Prof Shannon Van Zandt, an urban planner at Texas A&M University, who was a reviewer of the new paper, but not involved in the study itself, tells Carbon Brief:
“Segregation is still so relevant in the experiences of families of colour and, in particular, Black or African American households, because of the very indelible lines that we literally drew [on the map].”
Climate risk
Using maps from 202 cities across the US, Salazar-Miranda and her colleagues examine the risk of heat extremes and flooding for homes in differently graded neighbourhoods. These factors, each graded on a 1-10 scale from least to most hazardous, were developed by the climate research and technology firm First Street.
The heat risk factor combines temperature and humidity to determine a “feels-like” temperature, averaged across the month of July for each location.
The flood risk factor uses flooding factors, such as rainfall and high tide levels, as well as variables that affect water runoff, including elevation and ground permeability. It also incorporates existing community flood defences. The risk is defined by both depth and likelihood of flooding.
Both the heat and flood risk scores also factor in projections of future climate change, including higher temperatures and sea level rise.
The researchers focused specifically on homes within 100 metres of a boundary between two different grades. Salazar-Miranda tells Carbon Brief:
“We’re trying to narrow down on a subset of properties that are very comparable, where they have the same underlying conditions and the only thing that changed is whether they’re on one side of the border or the other.”
The maps below show the digitised redlining map of Baltimore (left), with the colours indicating the different grades and the bold lines depicting boundaries between different grades.
On the right, a zoomed-in portion of the map shows the 100-metre buffer zones drawn around each boundary. Locations of houses are coloured according to which side of the border they fall on – grey for the lower-graded side and black for the higher-graded side.

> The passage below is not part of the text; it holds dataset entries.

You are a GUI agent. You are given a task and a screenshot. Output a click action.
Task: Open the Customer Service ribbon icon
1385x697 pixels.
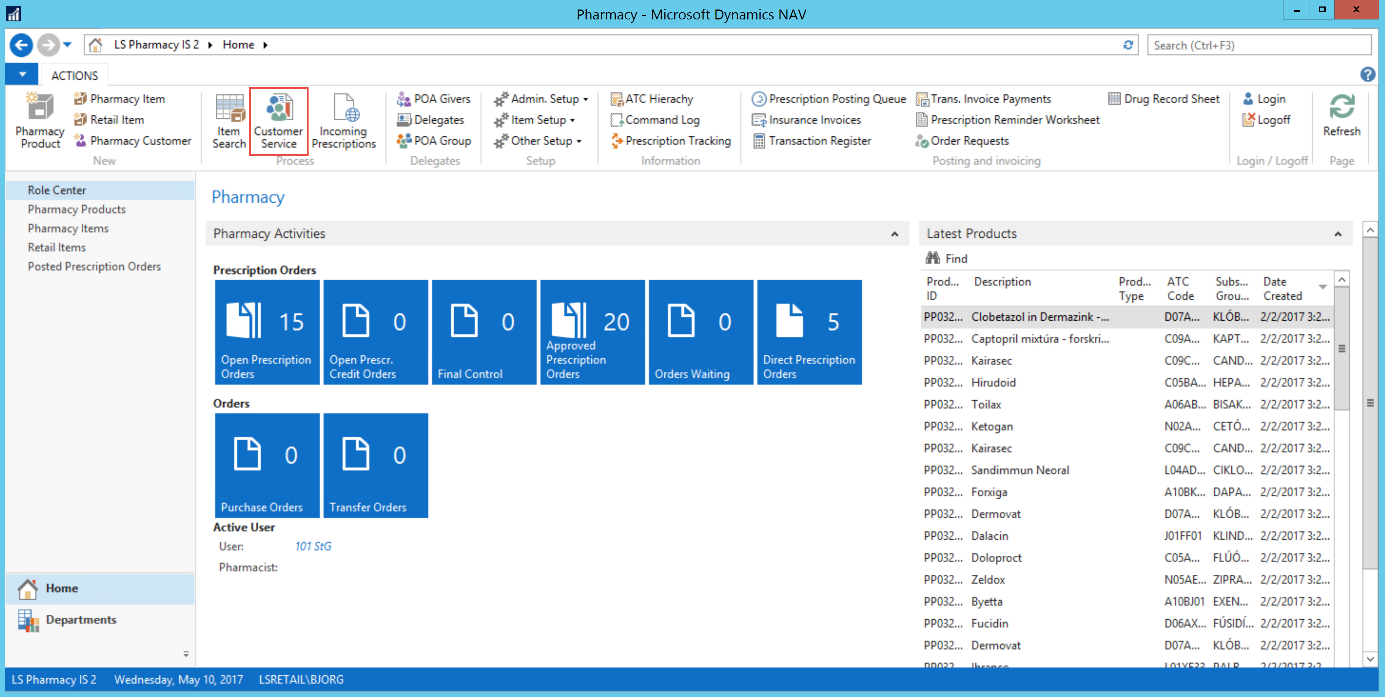point(278,121)
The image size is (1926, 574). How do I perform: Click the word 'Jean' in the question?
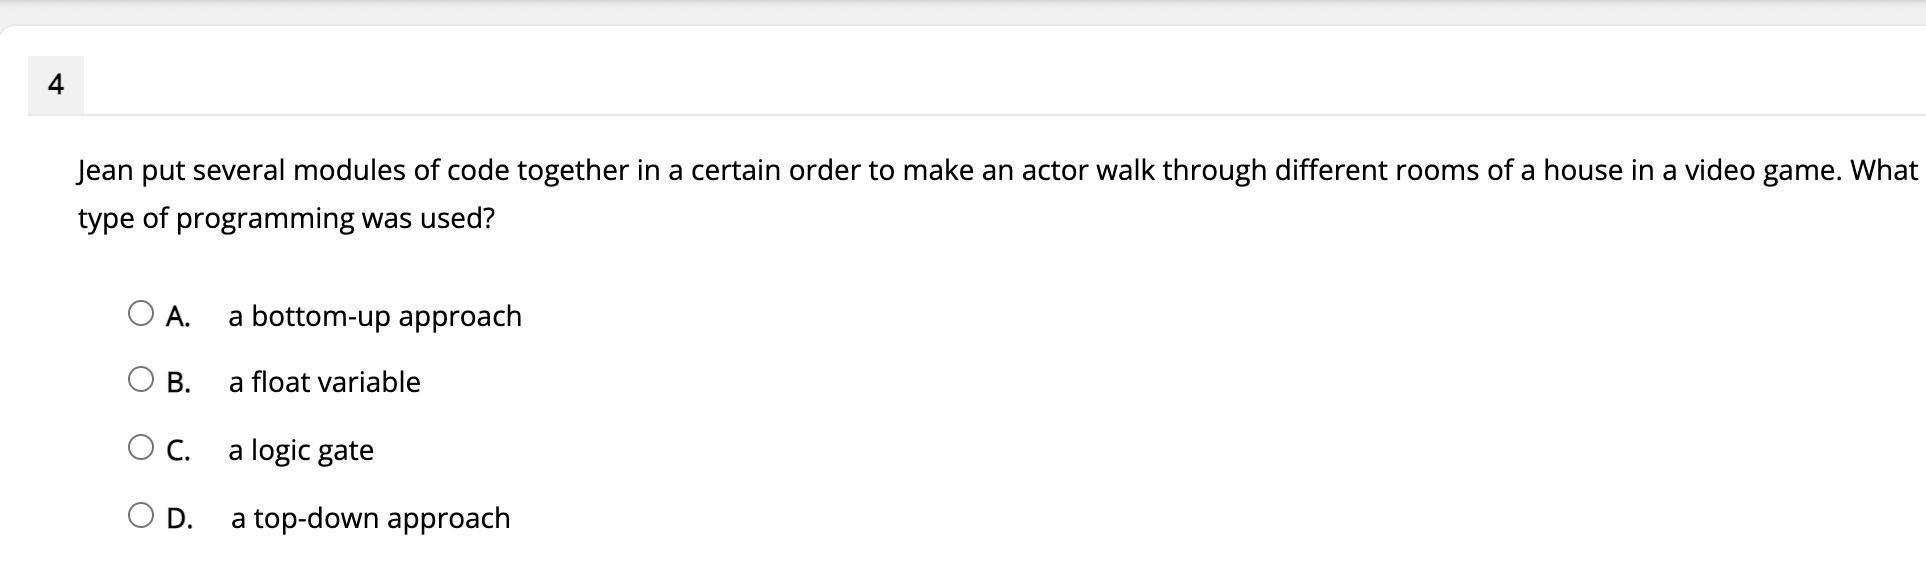click(105, 171)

Geographical and climatic features, such as elevation and amount of rainfall, did not vary significantly across the boundaries because the researchers were only looking at homes close to a grade boundary.
They find that, aggregated across all cities, D-graded neighbourhoods have a flood risk factor that is 0.245 points higher than A-graded ones – more than three times higher than the additional risk of a C-graded neighbourhood.
The heat risk effect is smaller, but still significant, with D-graded neighbourhoods scoring 0.033 points higher than A-graded neighbourhoods.
The chart below shows the flood and heat exposure risks for neighbourhoods graded B, C and D, relative to the average risk for A-graded neighbourhoods. While both risk factors increase as the grade decreases, the effect is much more pronounced for flood risk.

They also find that flood risk factor increases by 0.1 points, or about 5.5% on average, for homes that are on the lower-graded side of a border, as compared to homes on the higher-graded sides. For the heat risk factor, this figure is 0.011 points.
Although the absolute change in the heat risk factor is relatively small, Salazar-Miranda tells Carbon Brief that these “very small changes…can really harm your health”. She adds:
“It really depends on your pre-determinants of health – how healthy you are, how well you eat, whether you have diabetes or an underlying health condition. And we know that these are particularly worse in disadvantaged communities.”
Doing the analysis on a parcel-scale – namely, house-by-house – is one of the most significant contributions of the new work, says Prof Vivek Shandas, a professor of geography focusing on urban climate at Portland State University in Oregon, who was not involved in the new research. However, Shandas adds:
“There’s a lot that happens across 200 or 100 metres in a city…If we’re doing parcel-scale assessments, we need to get parcel-scale understanding of movement of water and the way that heat is distributed.”
‘Environmental capital’
The researchers then investigate a potential mechanism for how historical redlining could still be impacting vulnerability to current and future climate risks.
They propose that lower-graded neighbourhoods had less investment in what they call “environmental capital”, such as trees, public parks and drainage systems.
This, they say, could be due to a combination of factors: lower property values in the neighbourhoods reduces the communities’ tax income that could be invested in such projects; places with high levels of income inequality tend to have lower community engagement; and low homeownership rates can lead to reduced community investment in public goods, such as parks.
As a proxy for environmental capital investment, the authors look at four measurable factors of environmental quality: tree canopy, street-level vegetation, ground-surface perviousness and home foundation height. Tree cover and street-level vegetation can both mitigate heat risk by providing shade and inducing a cooling effect. More pervious ground surfaces allow more drainage, while higher foundations can decrease an individual home’s risk of flooding.
They find that for each measure of environmental quality, lower-graded neighbourhoods score progressively worse than higher-graded ones, as seen in the chart below.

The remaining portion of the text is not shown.